Saturday, May 5, 2018

Chicken Breakfast Sausage Taquitos

Hey, peeps!!! Guess what? Easy peasy brunch... breakfast sausage taquitos.

How did I come up with this recipe? Well, I forgot to make my kolache dough and wanted to make breakfast with chicken breakfast sausages. Saw flour tortilla I bought a few days ago from Trader Joe's. Then I had a lightbulb moment... taquitos. Yeah, why not? 

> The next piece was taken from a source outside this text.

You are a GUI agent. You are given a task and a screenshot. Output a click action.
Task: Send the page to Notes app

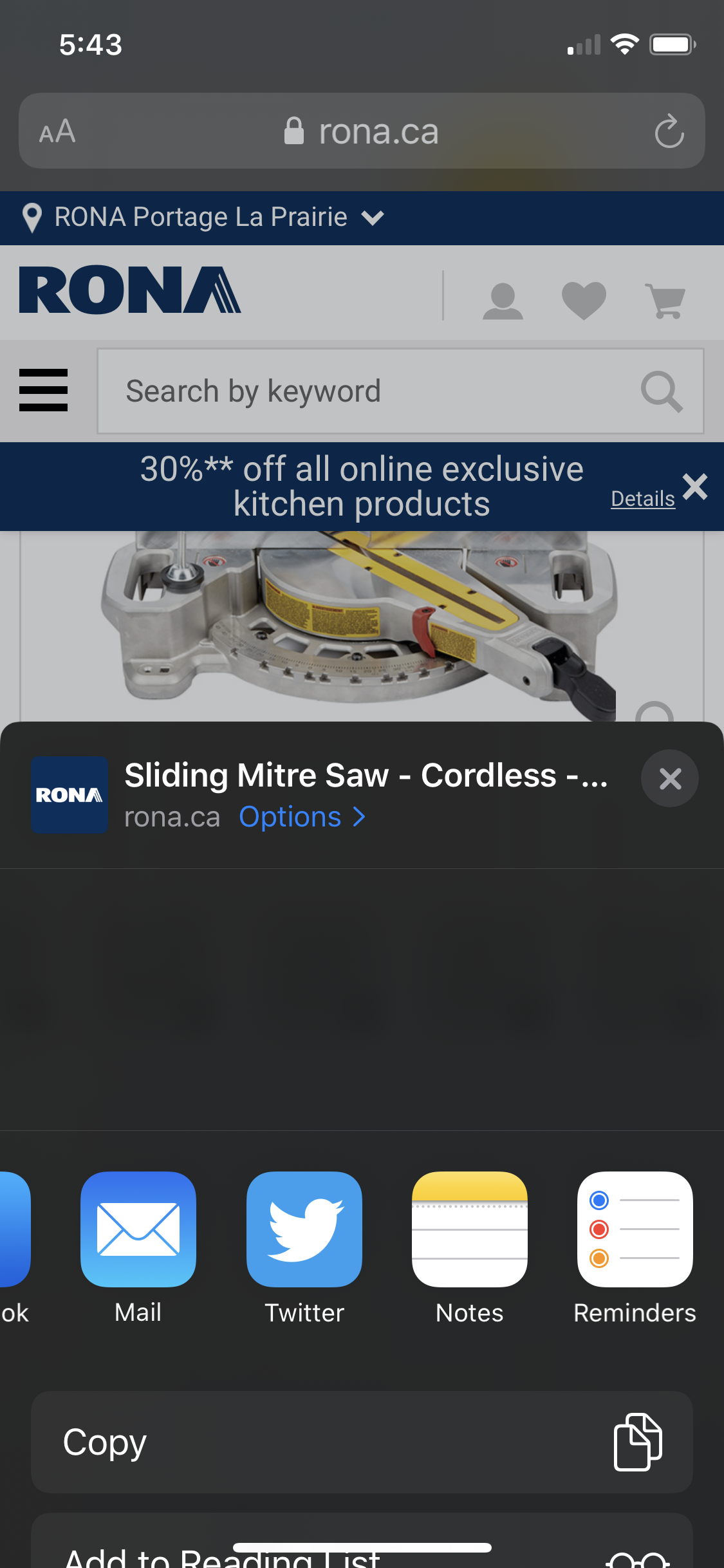click(470, 1229)
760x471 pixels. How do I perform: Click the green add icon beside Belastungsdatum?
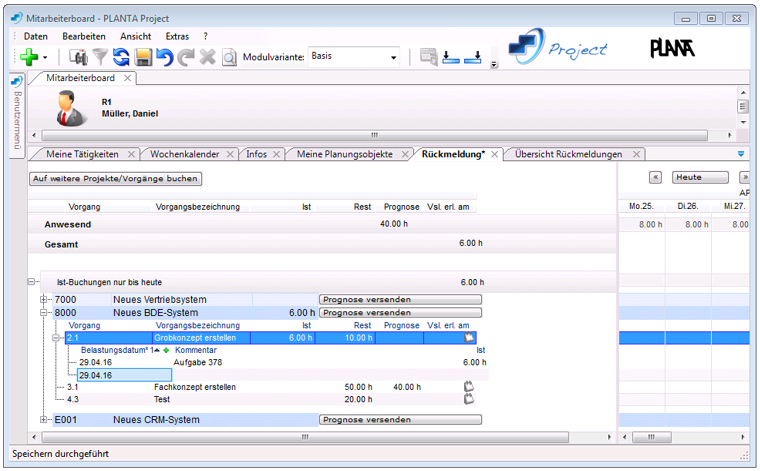(166, 350)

When buying sausages, look for something without sodium nitrites. I found the Never Any's chicken breakfast sausage at Aldi. It is the cleanest breakfast sausage I found so far and trust me... I've searched for new products all the time. You know, I just want something as a backup when life gets too hectic.

Let's get cooking!!!

Chicken Breakfast Sausage Taquitos
makes 7 

8 homemade or store-bought flour tortilla
cooking oil
  1. Place a cooling rack over a baking tray. Set aside.
  2. Heat 1-inch deep of cooking oil in a heavy bottom pot.
  3. Cut the flour tortilla slightly shorter than the sausage.
  4. Roll the sausage tightly around tortilla.
  5. Secure with a toothpick.
  6. Repeat until all breakfast sausages are wrapped around the tortilla. 
  7. Deep-fry in the hot oil until golden brown on all sides.
  8. Place the chicken breakfast sausage taquitos on the cooling rack allowing them to drain.
  9. Enjoy them while they are warm.  

Monday, March 26, 2018

Coffee Ice Cream (Dairy Free)

What's not to like about making my own ice cream? Not a single thing!!!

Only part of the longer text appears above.